According to him, these compromised ISKP/IS-K militants have also been leaking information to the Afghan intelligence agency about anyone in disagreement with them, resulting in the arrest of numerous foreign fighters and supporters by Afghan authorities.

“Some anonymous individuals belonging to the Pakistan intelligence agency and Iran, within the WK project are working to achieve their personal and collective interests. At present, the mujahideen and supporters are living in bad condition. Therefore, I request you to do something to revive the IS’s dominance, and appoint a just and pious man as the head of WK, so that he will become an example for the people not to follow the path of intelligence agent Shahab Al Muhajir,” the video concludes.

See full video here:

South Asia Press could not independently verify this video but security analysts familiar with the Pakistani and Iranian militant proxies operating in Afghanistan say the claims in this video give it authenticity.

“These claims are very much in line with the reality. There is growing frustration since few years among the ISKP/IS-K fighters against their leadership because the top has been infiltrated by Pakistani and Iranian intelligence groups and militant networks. Pakistan has been supporting Afghan militants for long, and Iran’s soil has been used by some Al Qaeda terrorists who fled after 9/11 and found refuge in Iran so both countries have strong linkages among different terror groups operating in Afghanistan,” says Hekmatullah Azamy, Deputy Director at Centre for Conflict & Peace Studies, Afghanistan.

Experts also believe that Iran may have infiltrated ISKP/IS-K to have eyes and ears inside, so as to know what is going on within Afghan terror networks. However, Pakistan has more sinister reasons for infiltrating ISKP/IS-K.

“With the previous proxies of Pakistan i.e. Afghan Taliban now engaged in talks, Pakistan needs an alternative to continue to serve its purpose of unleashing violence in Afghanistan and it can do so through ISKP/IS-K,” Mr. Azamy explains. “The bigger threat are not these groups, but Pakistan that continues to back Islamist militants in Afghanistan. Today its ISKP/IS-K, tomorrow it will be some other group. Pakistan needs to stop this,” he adds.

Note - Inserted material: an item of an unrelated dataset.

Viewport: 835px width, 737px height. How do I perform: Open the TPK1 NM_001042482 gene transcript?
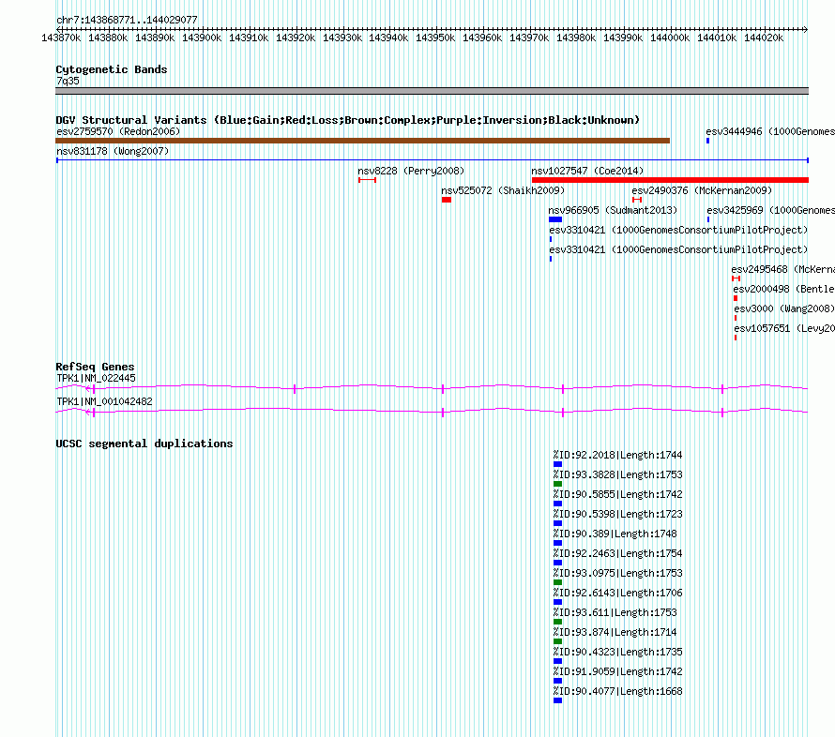pos(432,411)
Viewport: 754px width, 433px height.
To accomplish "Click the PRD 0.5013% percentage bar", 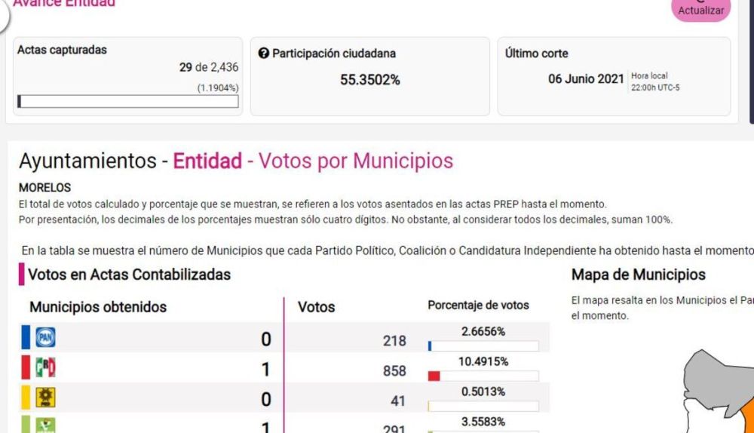I will pos(483,406).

Since the 1970s, Islamabad has been supporting Islamist militants in Afghanistan to counter ethnic Pashtun nationalist elements within its own Pashtun populated regions and across the border, because Islamabad fears that a strong Pashtun nationalist movement can threaten Pakistan’s territorial claims on Pashtun regions next to Afghan border, and there might be a repeat of what was seen in East Pakistan in 1971 when it broke off from mainstream Pakistan and became independent Bangladesh, after the rise of an ethnic nationalist movement.

“The use of militants as proxies in Afghanistan has not been abandoned by Pakistan. There is no evidence that Pakistan wants to stop that or that it wants a peaceful and stable Afghanistan. The Pakistani government keeps saying it has given up on its so-called strategic depth policy about Afghanistan but on ground we do not see evidence of that,” says Afrasiab Khattak, former Pakistani senator and Pashtun politician.

“Pakistan’s policy [to destabilize Afghanistan] is quite entrenched and consistent. It has remained the same through the last many years,” he adds.